# READING PASSAGE
Mind you, these may not be the grade of limbs you are asking about.....

The Kaya Tom Cats carry a good reputation.

Other criteria you might look to are accuracy to marked poundage and how good their natural tiller is.


----------



## Festivus (Oct 9, 2009)

Were the Winstorm limbs you had carbon/wood or glass/wood? Between the three limbs you mentioned which were the fastest? I can't tell what the poundages they were from your post. I have a set of Samick Universals glass/wood that I haven't shot but I like the fit and finish on the limbs, very good quality. I expect that the newer Samick Vision series has the same quality. It sounds like you were not impressed with the Vision Fibre limbs performance. I too have some SF GSF limbs and wasn't impressed with the fit and finish, but the smoothness is very good. I heard that the Winstorms quality wasn't that great, like the SF limbs....unlike the CC Challenger limbs they replaced which I think were made in Korea and of a much better quality.

# GIVEN INSTRUCTION 1
Edit the records starting with the line with "Image resolution: width=2348" and going on through the line with "should pyautogui.click(x=105, y=92).", swapping "dropdown chevron" for "expand arrow" and leaving everything else unchanged. Return only those lines.
The text and the records have no connection to each other.

# DATA ENTRIES
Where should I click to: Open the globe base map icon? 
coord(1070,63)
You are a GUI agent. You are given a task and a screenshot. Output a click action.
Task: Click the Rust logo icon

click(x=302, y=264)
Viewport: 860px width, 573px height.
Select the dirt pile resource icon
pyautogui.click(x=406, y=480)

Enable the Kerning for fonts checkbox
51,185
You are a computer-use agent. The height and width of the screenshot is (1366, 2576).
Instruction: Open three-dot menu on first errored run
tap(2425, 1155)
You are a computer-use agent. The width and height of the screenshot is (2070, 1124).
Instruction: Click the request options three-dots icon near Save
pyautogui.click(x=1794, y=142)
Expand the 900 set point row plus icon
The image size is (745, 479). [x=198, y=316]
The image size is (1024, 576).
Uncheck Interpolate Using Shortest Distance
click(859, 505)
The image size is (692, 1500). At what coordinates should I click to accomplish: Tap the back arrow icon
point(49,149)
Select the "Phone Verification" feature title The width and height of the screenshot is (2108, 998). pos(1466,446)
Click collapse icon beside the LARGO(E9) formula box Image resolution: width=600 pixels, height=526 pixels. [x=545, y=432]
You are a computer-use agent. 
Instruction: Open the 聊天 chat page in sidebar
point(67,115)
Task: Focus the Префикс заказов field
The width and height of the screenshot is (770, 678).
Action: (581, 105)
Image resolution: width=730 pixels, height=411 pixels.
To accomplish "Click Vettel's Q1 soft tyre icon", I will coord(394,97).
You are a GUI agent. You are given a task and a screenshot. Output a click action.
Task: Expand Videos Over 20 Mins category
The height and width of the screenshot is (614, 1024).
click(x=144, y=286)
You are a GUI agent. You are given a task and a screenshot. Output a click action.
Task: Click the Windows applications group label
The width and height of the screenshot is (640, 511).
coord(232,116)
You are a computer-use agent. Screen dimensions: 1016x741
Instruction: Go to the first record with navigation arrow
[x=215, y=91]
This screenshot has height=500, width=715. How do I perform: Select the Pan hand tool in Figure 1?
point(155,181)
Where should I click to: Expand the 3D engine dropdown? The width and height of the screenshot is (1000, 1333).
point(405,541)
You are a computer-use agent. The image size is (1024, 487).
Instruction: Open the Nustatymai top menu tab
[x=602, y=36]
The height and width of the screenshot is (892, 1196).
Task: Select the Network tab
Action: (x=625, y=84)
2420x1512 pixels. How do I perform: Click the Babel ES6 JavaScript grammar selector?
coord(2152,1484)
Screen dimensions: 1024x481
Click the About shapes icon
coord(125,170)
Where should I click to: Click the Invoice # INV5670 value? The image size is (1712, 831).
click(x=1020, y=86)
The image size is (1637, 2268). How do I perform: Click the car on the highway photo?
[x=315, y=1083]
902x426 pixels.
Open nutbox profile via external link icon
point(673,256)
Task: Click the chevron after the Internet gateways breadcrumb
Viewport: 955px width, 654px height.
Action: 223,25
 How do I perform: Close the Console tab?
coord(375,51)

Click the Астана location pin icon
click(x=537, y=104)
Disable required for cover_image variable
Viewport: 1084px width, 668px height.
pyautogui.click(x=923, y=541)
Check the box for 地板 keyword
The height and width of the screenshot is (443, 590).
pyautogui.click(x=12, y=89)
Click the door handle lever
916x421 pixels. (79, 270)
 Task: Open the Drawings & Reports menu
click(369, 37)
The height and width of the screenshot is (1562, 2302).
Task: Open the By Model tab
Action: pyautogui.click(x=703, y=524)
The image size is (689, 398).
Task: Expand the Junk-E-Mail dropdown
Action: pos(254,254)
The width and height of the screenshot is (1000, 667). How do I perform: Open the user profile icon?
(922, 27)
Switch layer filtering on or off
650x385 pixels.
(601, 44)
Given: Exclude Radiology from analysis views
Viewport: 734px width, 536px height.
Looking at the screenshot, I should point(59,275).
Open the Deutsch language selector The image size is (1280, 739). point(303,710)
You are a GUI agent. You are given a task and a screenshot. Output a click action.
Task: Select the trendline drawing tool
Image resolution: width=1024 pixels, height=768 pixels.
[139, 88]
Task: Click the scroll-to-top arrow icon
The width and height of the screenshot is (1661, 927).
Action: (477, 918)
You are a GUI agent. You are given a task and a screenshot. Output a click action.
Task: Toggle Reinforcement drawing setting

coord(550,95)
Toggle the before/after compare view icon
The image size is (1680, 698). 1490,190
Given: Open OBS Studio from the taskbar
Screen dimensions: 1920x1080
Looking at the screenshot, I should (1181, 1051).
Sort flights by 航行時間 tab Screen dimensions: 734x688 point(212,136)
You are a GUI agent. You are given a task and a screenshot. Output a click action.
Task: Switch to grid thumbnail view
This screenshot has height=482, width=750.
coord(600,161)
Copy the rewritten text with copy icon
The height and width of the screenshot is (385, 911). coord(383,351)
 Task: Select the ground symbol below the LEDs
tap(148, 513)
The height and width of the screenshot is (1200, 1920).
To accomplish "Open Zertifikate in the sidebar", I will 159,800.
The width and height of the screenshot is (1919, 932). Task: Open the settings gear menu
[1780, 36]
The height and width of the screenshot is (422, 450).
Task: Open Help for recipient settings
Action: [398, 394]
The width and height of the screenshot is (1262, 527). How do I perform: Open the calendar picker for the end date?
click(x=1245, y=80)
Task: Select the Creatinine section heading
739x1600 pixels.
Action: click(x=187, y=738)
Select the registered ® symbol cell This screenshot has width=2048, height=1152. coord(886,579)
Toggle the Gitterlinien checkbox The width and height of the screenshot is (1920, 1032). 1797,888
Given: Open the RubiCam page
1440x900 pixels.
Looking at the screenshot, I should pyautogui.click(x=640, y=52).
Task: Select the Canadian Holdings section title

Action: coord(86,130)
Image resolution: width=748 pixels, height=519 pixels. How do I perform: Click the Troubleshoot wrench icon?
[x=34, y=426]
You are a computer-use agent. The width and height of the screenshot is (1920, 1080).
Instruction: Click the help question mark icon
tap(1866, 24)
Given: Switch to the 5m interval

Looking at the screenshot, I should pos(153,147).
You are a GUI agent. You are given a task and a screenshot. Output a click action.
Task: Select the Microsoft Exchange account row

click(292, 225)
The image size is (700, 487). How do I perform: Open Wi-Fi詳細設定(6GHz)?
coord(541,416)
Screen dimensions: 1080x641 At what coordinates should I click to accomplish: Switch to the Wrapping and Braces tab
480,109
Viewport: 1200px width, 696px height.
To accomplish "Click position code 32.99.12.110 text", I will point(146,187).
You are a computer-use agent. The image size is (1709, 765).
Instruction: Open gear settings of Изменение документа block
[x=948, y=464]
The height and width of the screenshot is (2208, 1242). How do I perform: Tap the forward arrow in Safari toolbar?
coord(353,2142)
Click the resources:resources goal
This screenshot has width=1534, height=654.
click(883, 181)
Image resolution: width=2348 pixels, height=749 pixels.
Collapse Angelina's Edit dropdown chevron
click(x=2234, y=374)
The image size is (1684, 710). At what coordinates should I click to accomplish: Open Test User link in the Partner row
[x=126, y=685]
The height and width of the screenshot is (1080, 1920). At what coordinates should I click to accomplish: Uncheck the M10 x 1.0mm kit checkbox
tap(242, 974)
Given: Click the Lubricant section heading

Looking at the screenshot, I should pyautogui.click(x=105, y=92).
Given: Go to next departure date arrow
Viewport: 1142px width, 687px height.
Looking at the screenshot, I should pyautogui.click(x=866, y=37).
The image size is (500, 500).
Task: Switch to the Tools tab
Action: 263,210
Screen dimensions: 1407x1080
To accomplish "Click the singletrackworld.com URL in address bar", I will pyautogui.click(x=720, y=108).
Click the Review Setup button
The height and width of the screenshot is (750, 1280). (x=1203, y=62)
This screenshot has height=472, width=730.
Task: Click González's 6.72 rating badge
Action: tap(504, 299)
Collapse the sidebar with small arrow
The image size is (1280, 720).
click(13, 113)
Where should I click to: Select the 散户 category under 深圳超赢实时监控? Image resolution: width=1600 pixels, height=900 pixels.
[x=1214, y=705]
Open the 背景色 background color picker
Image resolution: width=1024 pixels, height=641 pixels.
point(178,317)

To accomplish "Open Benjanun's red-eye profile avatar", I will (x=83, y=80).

# GIVEN INSTRUCTION 2
For each statement about the archery limbs thread, answer yes or no and quote the words of the thread that decide it.
(a) The thread says the Kaya Tom Cats have a good reputation.
(b) Festivus has already shot the Samick Universals.
(c) Festivus describes the smoothness of the SF GSF limbs as very good.

# SOLUTION 1
Image resolution: width=2348 pixels, height=749 pixels.
Collapse Angelina's Edit expand arrow
click(x=2234, y=374)
The image size is (1684, 710). At what coordinates should I click to accomplish: Open Test User link in the Partner row
[x=126, y=685]
The height and width of the screenshot is (1080, 1920). At what coordinates should I click to accomplish: Uncheck the M10 x 1.0mm kit checkbox
tap(242, 974)
Given: Click the Lubricant section heading

Looking at the screenshot, I should pyautogui.click(x=105, y=92).

# SOLUTION 2
(a) Yes: "The Kaya Tom Cats carry a good reputation."
(b) No: "I have a set of Samick Universals glass/wood that I haven't shot"
(c) Yes: "but the smoothness is very good"